Four Rules of Algebra
Algebra is a branch of mathematics that focuses on solving unknown values which are represented by letters. Instead of working with real numbers like in regular math, here you purely work with unknowns and work them like a puzzle to try to find your final solution. You could have them in linear equations, inequalities, functions, and graphs. They are introduced to children as early as the ninth grade, to help them get accustomed to it early enough. Its level progresses as that child graduates from year to year, and depending on the major they take on campus, they may or may not continue working with Algebra.
Just like any other component, there has to be a set of rules to govern how an item is used to produce accurate results. Without these rules, then there would be no telling which is the correct way to approach certain tasks. There are different laws of Algebra, each set to approach different problems in their unique way. They are mainly grouped into four which include Commutative Law, Associative Law, Distributive Law, and Cancellation Law. If you decide to approach an algebraic equation without following any of these set rules, then you will get false results from your calculation. This will have people questioning you whether you really went to school to study or to pass time with the rest of the students.
Commutative Law is divided into two categories. We look at equations that require you to add figures, while others require you to multiply. In a case where you are required to multiply, assuming that ‘a’ with ‘b’ are your algebraic expressions of choice, then this rule dictates that the sum of both ‘a’ and ‘b’ are the same, no matter their position in an equation. On one side we could have ‘a’ leading that equation, while on the other we’ve got ‘b’ leading, but their sum will be the same.
When looking at those that require you to find the product, the same applies. No matter the position of these expressions in an equation, their solution will always be equal. The only difference could come in when on one side we’ve got a sign that is not present on the other, this would warrant different results. When this happens, then this rule is not applicable in such a scenario.
Associative Law is also grouped into categories that focus on addition or multiplication, depending on the equation presented before you. Unlike Commutative Law, this focuses on equations with more than two variables. Taking ‘c’, ‘d’, and ‘e’ as our variables, we can compute their addition satisfying that rule in question. For an expression with more than one variable, the sum of the first letter together with that of the last two would be the same as the sum of the first two letters together with the last one. No matter their arrangement, your result will always be the same.

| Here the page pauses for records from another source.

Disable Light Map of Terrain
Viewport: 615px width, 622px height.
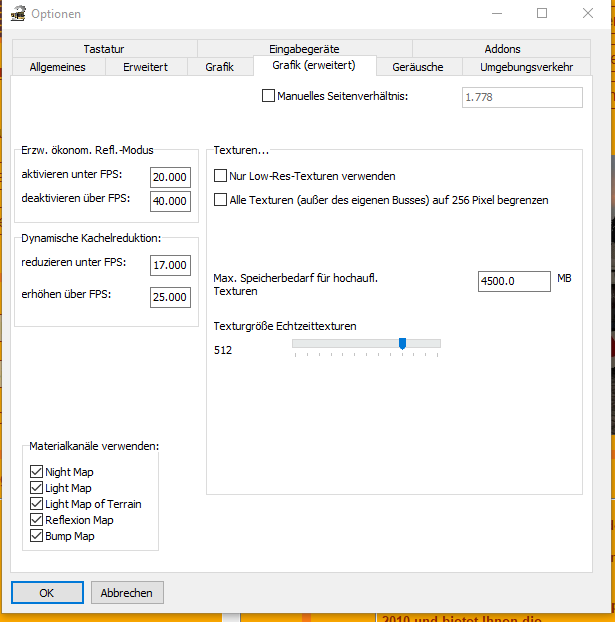tap(37, 503)

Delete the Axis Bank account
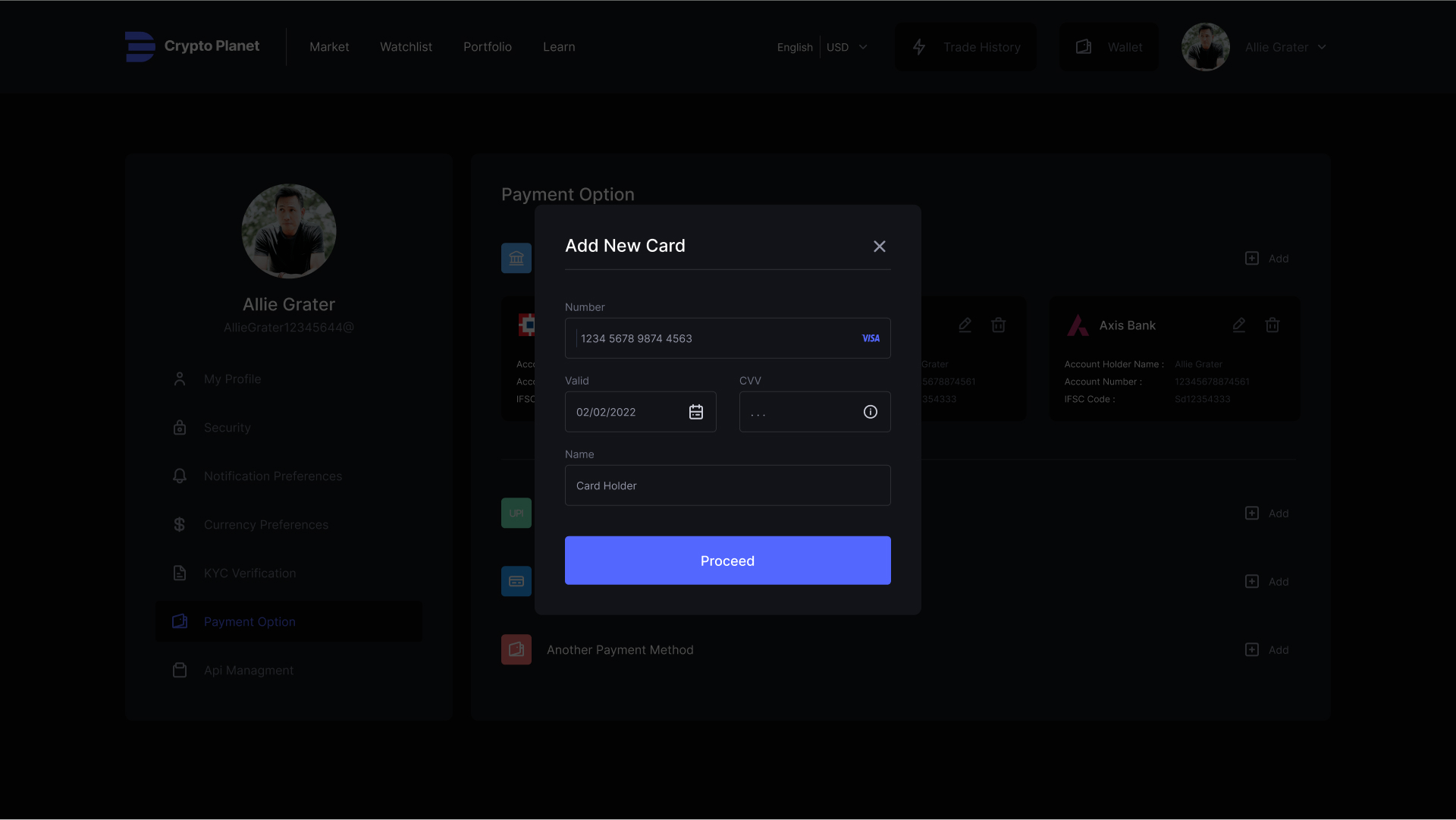(1272, 325)
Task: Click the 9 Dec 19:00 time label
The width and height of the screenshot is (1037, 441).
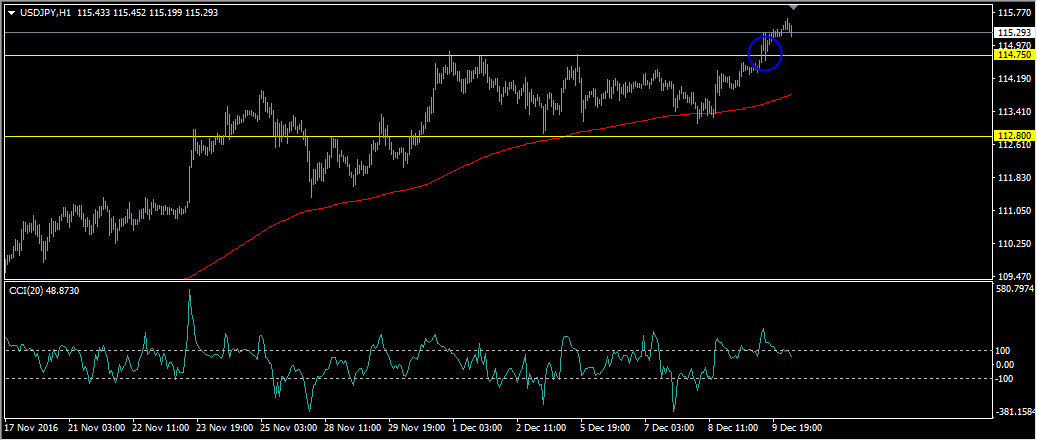Action: point(798,428)
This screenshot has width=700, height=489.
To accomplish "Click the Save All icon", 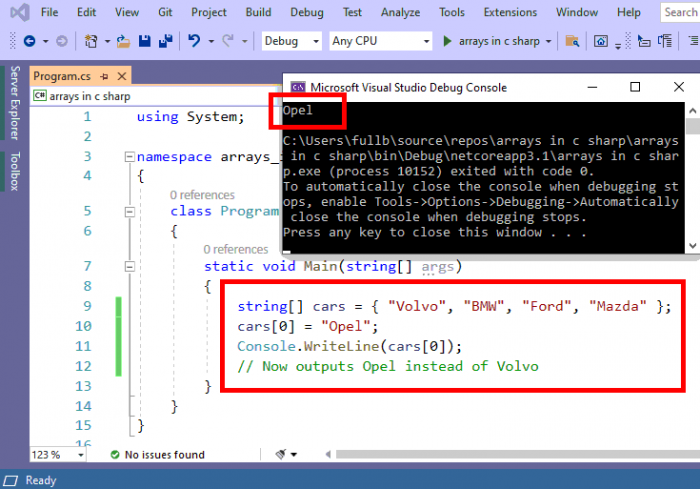I will (163, 41).
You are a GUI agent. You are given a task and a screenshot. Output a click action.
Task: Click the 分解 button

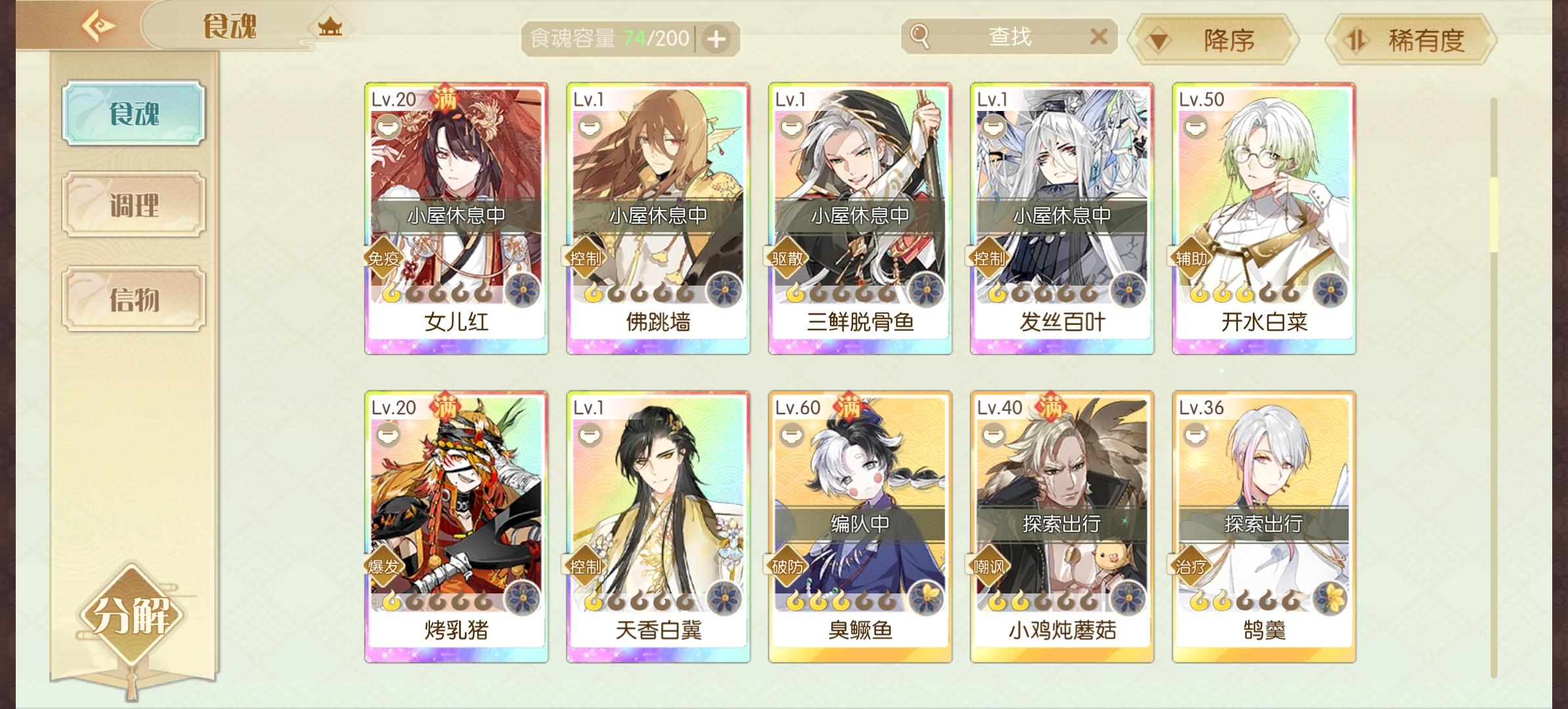(131, 616)
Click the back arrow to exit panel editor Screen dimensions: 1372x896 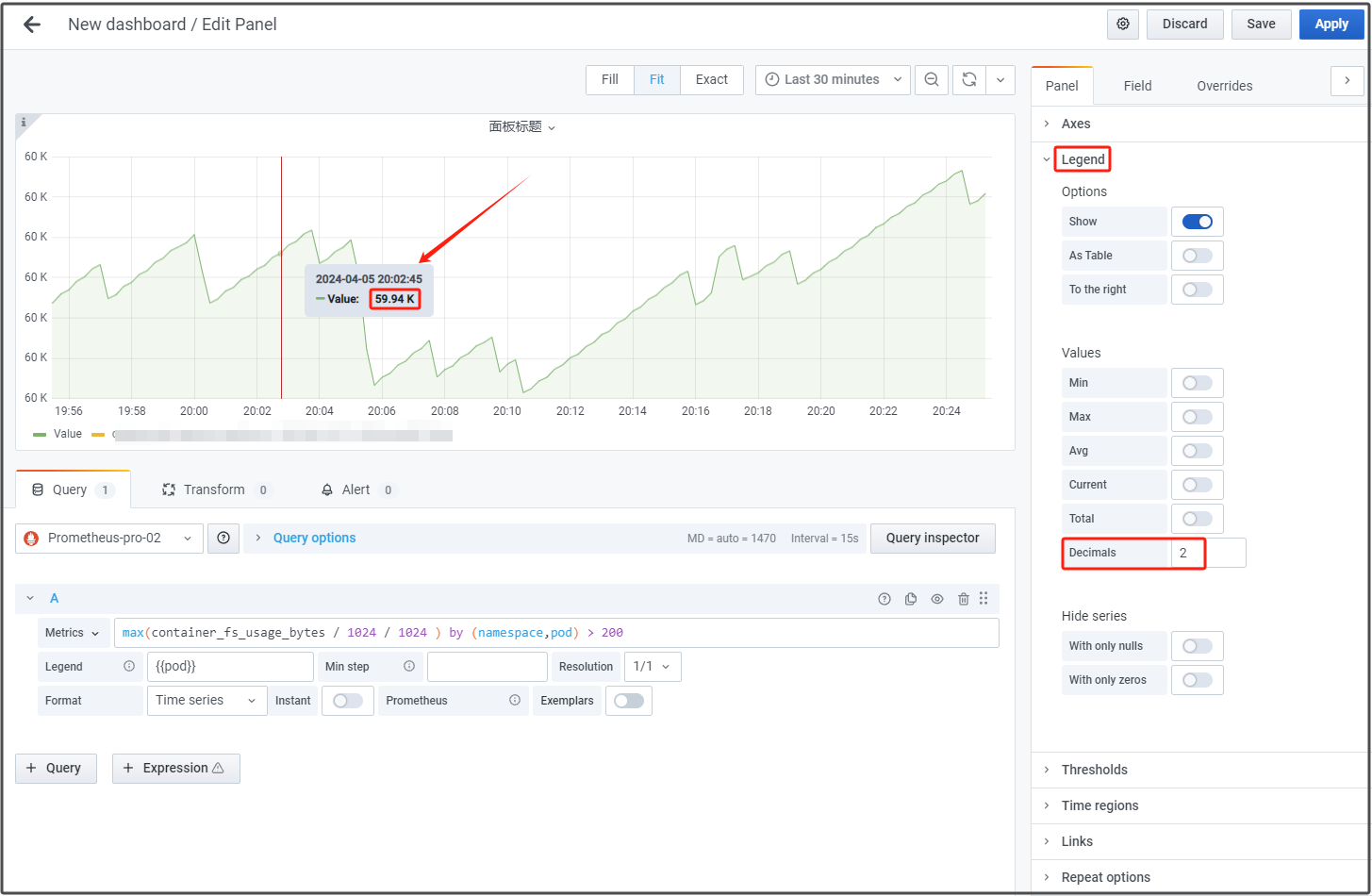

In an expression that requires you to multiply, a case where order does not matter would still fit. Wherever you place these letters, in whichever order you place them, as long as their signs are the same, then the result will also be the same all through. Even when you group them into two, with one being left outside to multiply with after, your answer will still be equal.
Distributive Law focuses on a combination of both addition and multiplication operations. You will have your unknowns grouped into pairs, from where you will add their products. When using three unknowns, then one will appear in both brackets to satisfy the expression. This representation is equivalent to when you have the sum of two of the letters, which you later multiply with the third unknown.
Cancellation Law is divided into addition and multiplication applications, depending on the nature of your expression. When working with three variables, the rule states that the sum of any two of these unknowns is equal to the sum of one of the initial unknowns with the third variable. This is possible if two different letters represent the same value. If you’re applying this rule in multiplication, then the product of any two variables is equal to that of one in the initial expression with the third value. This is satisfied when where any two values are the same, and the third is equal to zero.